Dataset entries
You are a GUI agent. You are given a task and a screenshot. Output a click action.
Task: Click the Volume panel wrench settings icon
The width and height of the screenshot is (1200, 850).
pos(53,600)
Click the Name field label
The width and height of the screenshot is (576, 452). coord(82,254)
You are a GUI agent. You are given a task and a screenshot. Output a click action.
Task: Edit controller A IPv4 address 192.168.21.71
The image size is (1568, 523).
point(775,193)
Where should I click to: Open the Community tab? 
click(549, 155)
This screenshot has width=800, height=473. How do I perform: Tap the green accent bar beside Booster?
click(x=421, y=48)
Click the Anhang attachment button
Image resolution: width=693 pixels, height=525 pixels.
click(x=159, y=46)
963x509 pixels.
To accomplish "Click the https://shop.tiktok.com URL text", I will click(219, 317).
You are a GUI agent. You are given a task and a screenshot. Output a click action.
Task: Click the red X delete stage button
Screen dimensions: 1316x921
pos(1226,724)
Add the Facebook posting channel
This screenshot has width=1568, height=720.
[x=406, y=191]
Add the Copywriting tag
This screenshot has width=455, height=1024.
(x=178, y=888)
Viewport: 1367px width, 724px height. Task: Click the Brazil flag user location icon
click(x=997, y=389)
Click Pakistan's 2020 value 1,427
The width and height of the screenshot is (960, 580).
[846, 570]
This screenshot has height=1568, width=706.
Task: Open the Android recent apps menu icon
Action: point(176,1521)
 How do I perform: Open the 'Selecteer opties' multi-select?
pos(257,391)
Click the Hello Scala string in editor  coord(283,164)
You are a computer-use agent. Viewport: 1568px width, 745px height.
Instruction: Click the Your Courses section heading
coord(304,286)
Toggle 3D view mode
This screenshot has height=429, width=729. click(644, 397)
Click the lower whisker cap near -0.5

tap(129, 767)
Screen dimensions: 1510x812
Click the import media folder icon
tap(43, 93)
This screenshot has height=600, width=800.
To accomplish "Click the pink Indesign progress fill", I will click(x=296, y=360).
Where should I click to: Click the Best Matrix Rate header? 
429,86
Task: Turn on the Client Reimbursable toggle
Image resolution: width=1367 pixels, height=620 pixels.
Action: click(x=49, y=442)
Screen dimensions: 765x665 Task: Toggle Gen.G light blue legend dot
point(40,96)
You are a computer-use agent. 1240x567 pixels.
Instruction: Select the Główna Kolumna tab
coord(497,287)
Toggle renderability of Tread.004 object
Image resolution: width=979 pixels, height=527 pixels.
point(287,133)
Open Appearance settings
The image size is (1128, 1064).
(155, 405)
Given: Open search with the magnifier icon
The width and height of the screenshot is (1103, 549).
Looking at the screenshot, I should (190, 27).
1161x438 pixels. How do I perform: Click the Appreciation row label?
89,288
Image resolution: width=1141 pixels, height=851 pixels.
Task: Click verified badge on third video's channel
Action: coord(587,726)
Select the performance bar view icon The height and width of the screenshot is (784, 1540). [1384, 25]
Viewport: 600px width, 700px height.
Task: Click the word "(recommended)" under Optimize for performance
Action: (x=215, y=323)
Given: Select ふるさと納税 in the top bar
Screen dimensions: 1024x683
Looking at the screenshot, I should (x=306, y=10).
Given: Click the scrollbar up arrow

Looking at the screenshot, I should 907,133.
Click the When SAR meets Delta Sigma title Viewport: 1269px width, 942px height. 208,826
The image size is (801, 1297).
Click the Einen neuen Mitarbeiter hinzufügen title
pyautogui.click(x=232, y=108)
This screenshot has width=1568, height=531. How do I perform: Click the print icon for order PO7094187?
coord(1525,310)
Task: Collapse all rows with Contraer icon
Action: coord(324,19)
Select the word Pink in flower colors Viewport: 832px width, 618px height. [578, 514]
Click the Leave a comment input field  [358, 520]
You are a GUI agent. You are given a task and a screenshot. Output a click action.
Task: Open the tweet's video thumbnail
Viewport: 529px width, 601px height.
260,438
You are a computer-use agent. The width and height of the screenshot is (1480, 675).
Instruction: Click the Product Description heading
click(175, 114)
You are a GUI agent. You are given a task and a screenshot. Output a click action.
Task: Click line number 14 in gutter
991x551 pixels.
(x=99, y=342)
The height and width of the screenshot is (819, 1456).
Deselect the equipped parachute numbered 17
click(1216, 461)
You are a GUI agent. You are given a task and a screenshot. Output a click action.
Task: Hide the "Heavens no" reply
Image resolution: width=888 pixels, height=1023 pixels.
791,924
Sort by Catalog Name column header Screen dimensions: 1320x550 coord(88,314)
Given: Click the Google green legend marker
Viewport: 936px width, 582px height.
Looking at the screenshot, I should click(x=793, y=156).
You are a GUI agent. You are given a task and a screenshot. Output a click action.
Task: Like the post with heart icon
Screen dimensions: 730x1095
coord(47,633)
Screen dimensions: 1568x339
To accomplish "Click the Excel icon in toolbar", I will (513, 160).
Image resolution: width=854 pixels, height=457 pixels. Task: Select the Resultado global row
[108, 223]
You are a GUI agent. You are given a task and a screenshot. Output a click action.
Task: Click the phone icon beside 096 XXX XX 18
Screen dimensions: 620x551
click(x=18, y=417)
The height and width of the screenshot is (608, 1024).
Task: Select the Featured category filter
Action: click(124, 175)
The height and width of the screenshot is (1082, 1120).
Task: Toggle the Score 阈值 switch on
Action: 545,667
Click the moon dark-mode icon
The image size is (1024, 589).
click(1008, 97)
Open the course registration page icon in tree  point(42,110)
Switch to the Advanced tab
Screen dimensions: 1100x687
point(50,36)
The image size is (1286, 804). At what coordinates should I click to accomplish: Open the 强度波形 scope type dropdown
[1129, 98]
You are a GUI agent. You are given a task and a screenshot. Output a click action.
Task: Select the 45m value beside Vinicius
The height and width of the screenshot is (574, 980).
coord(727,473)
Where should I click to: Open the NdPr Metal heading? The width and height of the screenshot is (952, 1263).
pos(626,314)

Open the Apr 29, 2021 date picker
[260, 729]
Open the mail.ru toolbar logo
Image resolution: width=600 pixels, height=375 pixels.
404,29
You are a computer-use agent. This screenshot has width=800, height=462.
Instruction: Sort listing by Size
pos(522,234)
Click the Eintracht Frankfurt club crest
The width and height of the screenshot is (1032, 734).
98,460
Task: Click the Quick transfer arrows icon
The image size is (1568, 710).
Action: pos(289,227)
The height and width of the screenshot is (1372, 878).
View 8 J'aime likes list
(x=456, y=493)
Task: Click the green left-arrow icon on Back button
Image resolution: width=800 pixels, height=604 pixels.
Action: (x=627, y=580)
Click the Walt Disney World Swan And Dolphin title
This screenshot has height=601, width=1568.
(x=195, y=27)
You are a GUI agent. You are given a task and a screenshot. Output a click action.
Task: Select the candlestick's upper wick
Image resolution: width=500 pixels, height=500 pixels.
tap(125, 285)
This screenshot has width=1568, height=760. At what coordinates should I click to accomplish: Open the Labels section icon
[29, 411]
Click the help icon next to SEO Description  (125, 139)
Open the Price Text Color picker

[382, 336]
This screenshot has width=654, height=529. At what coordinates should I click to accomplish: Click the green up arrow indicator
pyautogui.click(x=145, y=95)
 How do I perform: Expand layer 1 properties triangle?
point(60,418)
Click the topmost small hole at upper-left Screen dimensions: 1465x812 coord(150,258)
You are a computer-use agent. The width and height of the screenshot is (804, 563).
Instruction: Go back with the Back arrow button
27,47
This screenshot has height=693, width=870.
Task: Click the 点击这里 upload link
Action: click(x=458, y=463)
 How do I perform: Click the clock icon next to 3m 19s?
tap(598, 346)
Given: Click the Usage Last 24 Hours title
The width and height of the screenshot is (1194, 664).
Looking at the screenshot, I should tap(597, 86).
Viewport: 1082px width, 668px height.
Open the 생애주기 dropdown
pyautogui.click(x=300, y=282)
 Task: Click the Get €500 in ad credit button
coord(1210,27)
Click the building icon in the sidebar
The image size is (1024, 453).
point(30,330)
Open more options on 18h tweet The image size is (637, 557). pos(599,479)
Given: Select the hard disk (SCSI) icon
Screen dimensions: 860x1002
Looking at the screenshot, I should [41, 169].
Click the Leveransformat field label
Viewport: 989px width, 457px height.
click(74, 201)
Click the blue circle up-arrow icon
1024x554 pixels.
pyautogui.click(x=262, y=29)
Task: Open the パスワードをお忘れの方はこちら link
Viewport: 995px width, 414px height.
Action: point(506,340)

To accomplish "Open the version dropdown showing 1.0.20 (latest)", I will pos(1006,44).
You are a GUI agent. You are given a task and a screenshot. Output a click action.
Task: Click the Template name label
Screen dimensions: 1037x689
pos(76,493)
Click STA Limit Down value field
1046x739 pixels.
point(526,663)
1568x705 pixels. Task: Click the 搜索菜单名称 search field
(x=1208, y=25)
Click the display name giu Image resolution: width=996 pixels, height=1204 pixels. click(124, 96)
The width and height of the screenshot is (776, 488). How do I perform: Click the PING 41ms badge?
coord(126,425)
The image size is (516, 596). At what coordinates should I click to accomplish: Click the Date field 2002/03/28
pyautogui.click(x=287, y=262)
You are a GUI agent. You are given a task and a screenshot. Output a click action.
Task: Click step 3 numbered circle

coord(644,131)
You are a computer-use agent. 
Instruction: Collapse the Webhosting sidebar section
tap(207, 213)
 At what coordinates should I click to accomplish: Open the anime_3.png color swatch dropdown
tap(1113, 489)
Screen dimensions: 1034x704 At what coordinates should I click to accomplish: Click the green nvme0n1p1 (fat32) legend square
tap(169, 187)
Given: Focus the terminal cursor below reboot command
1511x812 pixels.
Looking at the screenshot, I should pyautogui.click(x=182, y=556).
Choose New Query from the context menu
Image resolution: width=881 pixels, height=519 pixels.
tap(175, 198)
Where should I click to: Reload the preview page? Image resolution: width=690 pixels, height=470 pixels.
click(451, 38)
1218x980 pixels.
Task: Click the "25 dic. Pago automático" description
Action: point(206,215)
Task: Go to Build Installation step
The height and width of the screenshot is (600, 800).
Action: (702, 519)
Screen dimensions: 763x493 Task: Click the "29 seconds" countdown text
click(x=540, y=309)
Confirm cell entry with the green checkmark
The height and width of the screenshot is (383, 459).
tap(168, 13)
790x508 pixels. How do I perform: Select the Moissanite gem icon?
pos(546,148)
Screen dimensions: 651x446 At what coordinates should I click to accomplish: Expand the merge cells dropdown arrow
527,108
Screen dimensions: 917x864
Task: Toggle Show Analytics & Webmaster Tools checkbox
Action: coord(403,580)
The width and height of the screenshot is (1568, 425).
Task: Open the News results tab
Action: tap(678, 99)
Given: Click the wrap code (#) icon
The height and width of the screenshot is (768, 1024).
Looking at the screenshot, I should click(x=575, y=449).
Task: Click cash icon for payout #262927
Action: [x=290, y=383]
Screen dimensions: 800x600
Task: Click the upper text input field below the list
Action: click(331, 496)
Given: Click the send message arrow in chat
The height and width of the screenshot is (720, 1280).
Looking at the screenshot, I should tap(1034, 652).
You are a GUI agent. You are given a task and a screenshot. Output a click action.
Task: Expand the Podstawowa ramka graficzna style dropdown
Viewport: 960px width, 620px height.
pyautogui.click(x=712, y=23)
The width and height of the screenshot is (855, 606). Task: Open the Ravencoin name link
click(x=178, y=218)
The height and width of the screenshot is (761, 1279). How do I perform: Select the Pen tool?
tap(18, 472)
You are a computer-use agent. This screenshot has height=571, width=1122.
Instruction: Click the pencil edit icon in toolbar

ACTIVITY:
Read the records above. Show each line that has the string "settings".

TASK SOLUTION:
Task: Click the Volume panel wrench settings icon
Open Appearance settings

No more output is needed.